La première partie du film est prometteuse. L'idée de la miniaturisation des humains est intéressante et pleine de potentiel. L'histoire se met en place. Quelques scènes rigolotes pendant la miniaturisation. Au bout d'un moment, ça y est, tout est en place ! Maintenant la partie vraiment intéressante de l'histoire peut commencer !
... et c'est là que ça devient nul.
La miniaturisation n'est drôle et intéressante que par contraste avec le monde des "grands". Or, dans la deuxième partie du film, il n'y a plus de grands. Comme on ne voit que des petits et que tout est construit à leur échelle, on ne se rend même pas compte qu'ils sont petits et ça n'a plus aucune importance. Le thème central du film disparait pratiquement complètement du film.
La deuxième partie du film est dominée par le personnage de la Vietnamienne, un personnage extrêmement désagréable qui ruine le film. Plusieurs autres critiques disent que c'est le doublage français qui la rend insupportable. Non non, je vous rassure, j'ai vu le film en VO et elle est tout aussi détestable en VO. Un accent caricatural, agaçant et qu'on comprend à peine, et une voix criarde très désagréable, difficile à supporter. Le caractère c'est pas mieux. Elle pique des crises, elle est malpolie, autoritaire et horrible. Le caractère de Paul dit qu'il l'admire. Mais nous on l'admire pas du tout. Elle nous tape juste sur les nerfs. Je ne suis pas arrivée à avoir de l'empathie pour elle. Pas beaucoup pour Paul non plus, d'ailleurs, qui a l'air de penser à sa liste de courses pendant la majeure partie du film.
Combien de fois faut-il le dire aux scénaristes ? Les personnages principaux doivent être sympathiques. Pas parfaits, ils doivent aussi avoir des défauts, faire des erreurs... mais ils doivent rester un minimum sympathiques, sinon le public décroche. Ici, aucun des personnages n'est attachant. C'est peut-être ça le plus gros défaut du film.
Leur histoire d'amour n'est pas vraiment crédible non plus. On ne voit pas vraiment comment ils se rapprochent, pourquoi ça clique entre eux, comment les sentiments naissent. À la fin du film quand il veut, pour une fois dans sa vie, faire quelque chose qui a du sens pour lui, elle refuse de le suivre (mais n'explique pas vraiment pourquoi) et le culpabilise tellement qu'il renonce à son projet et se sacrifie pour passer ce qui leur reste de temps avec elle. Il doit vraiment l'aimer et l'admirer.
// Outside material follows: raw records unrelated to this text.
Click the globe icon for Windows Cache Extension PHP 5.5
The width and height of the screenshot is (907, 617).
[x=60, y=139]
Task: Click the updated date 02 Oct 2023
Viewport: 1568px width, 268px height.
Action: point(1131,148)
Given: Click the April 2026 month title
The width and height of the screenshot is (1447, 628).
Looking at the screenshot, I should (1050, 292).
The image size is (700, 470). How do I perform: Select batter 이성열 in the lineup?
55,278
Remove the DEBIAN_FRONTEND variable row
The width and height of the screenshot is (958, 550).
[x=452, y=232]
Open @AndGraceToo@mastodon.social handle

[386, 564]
Et on ne comprend toujours pas vraiment pourquoi, vu qu'elle est super désagréable et qu'elle a passé son temps à le martyriser et à lui crier dessus. J'ai fini le film en me grattant la tête sans trop comprendre.
C'est tellement dommage. À partir du moment où il est miniaturisé, le film aurait pu partir dans tellement de directions intéressantes ! J'aurais adoré voir une comédie romantique dans laquelle un "petit" fait la cour à une "grande" et à la fin elle se fait miniaturiser par amour pour lui ! Ah, comme c'est romantique ! Ou alors un film d'aventure : le monde des "grands" s'effondre dans une grande catastrophe écologique et les "petits" doivent se débrouiller tout seuls ! Comment vont-ils faire ?? J'aurais adoré les voir confrontés à des insectes et des rongeurs géants. J'aurais adoré voir des chats chasser les petits humains miniatures !
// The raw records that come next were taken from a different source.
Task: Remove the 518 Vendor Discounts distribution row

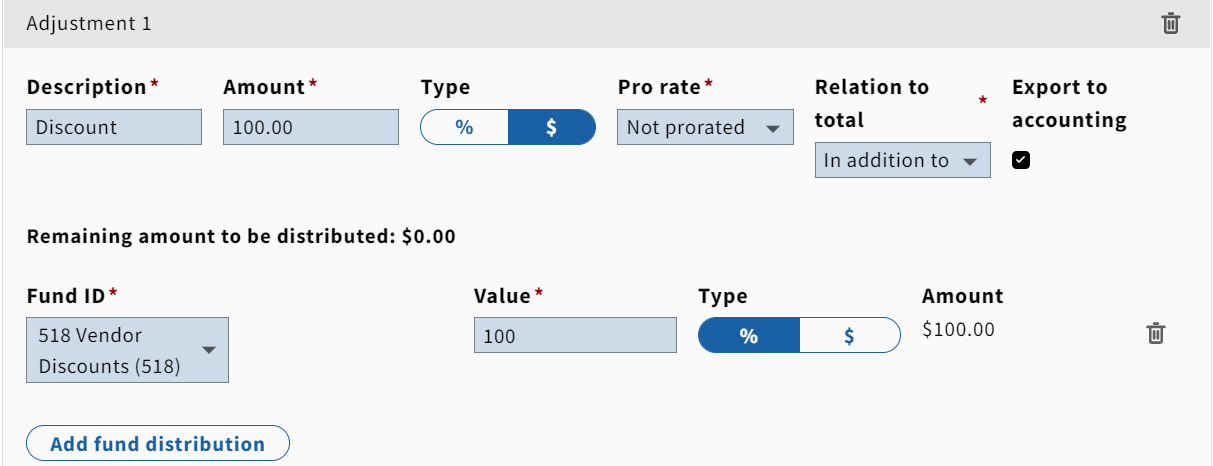Action: 1155,334
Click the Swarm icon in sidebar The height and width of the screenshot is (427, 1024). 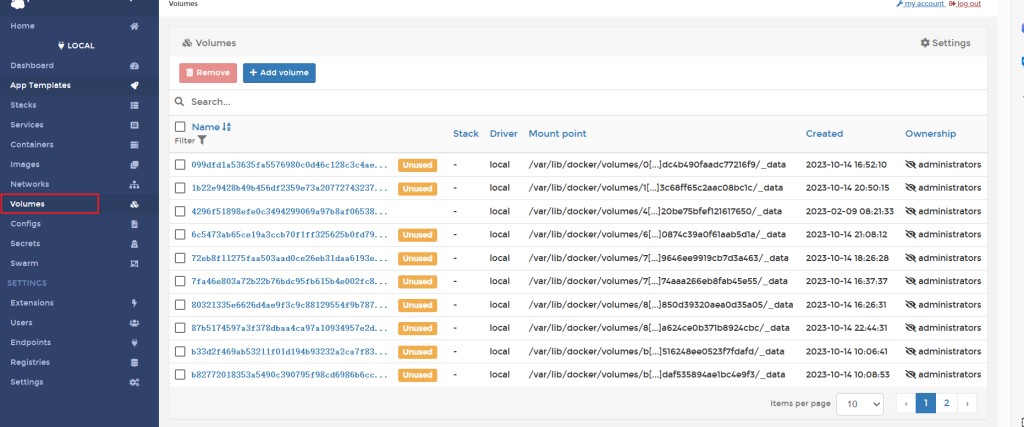point(134,263)

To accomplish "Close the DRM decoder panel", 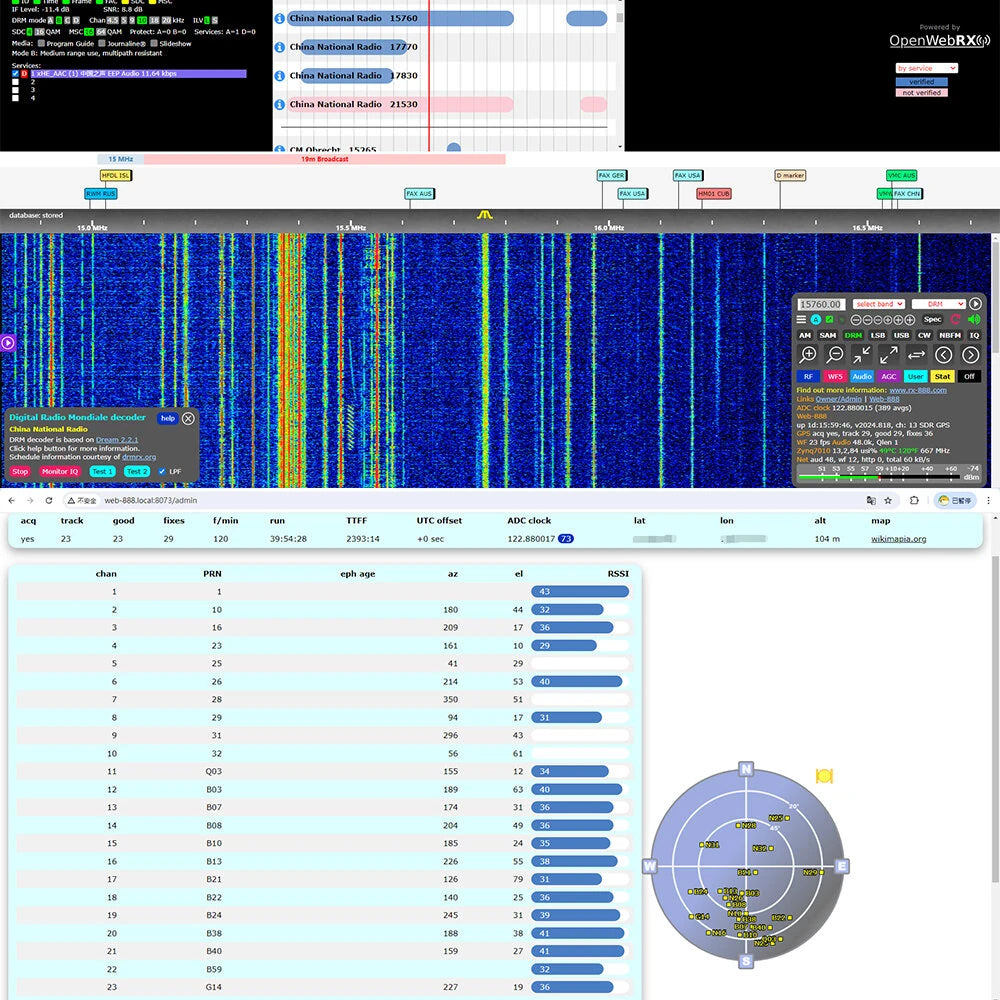I will point(188,419).
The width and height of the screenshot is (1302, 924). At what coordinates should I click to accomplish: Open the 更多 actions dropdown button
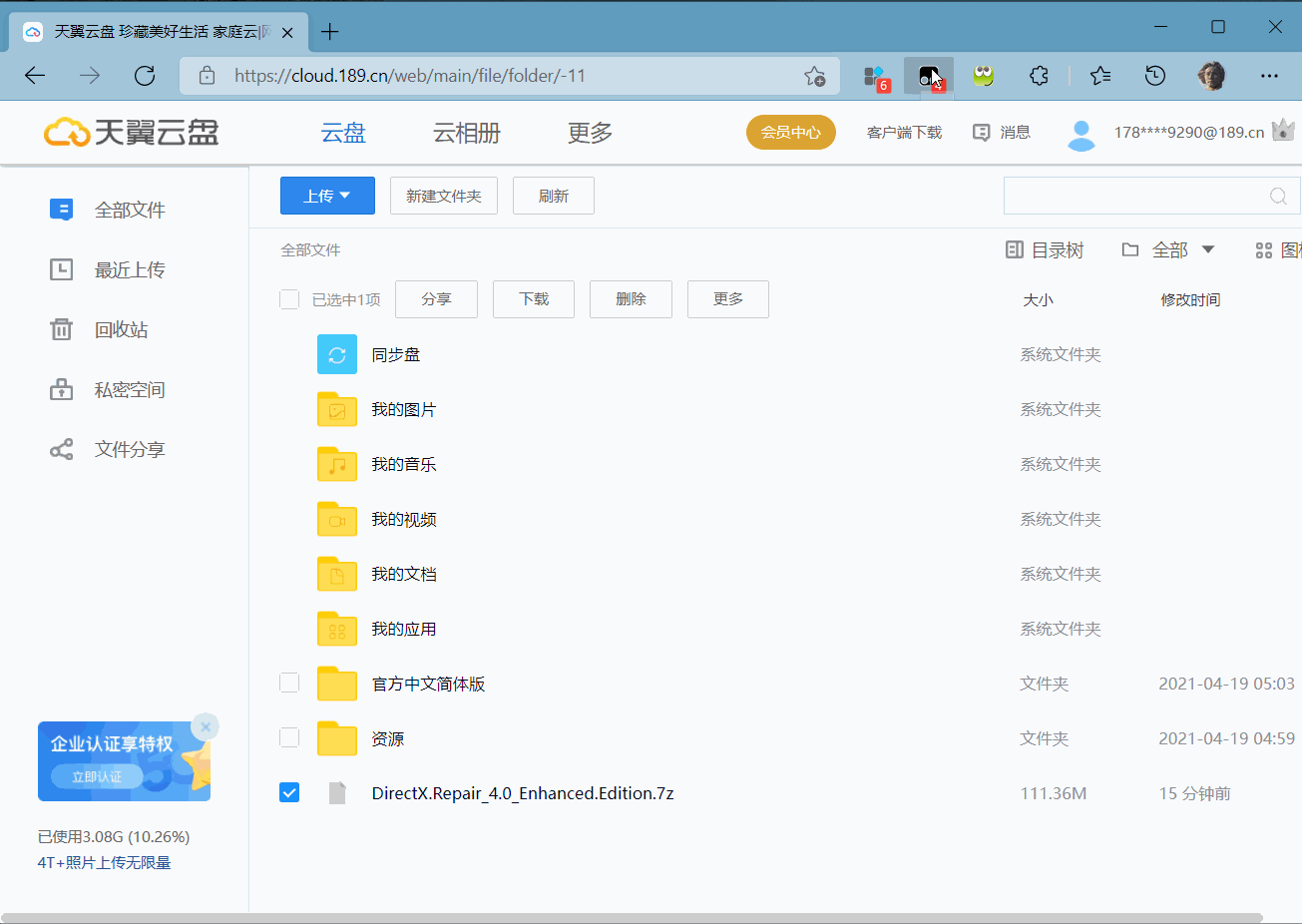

OU ALORS, si on veut faire un film profond sur des sujets qui dérangent, okay - mais alors, il faut le faire vraiment. Car ce film là touche à plein de sujets comme les inégalités de classe, l'écologie, le consumérisme, etc. mais tout est traité de manière superficielle et sans aucune solution. Le film ne va pas au fond des choses.
Aucune révolution n'a lieu à Leisureland. Les écolos sont juste une secte de hippies qui jouent du tambourin. Tout reste comme c'est et puis c'est la fin du monde. Youpi.
Il faudrait refaire un ou plusieurs films dont la première partie est similaire à celui-ci, mais la deuxième partie plus intéressante.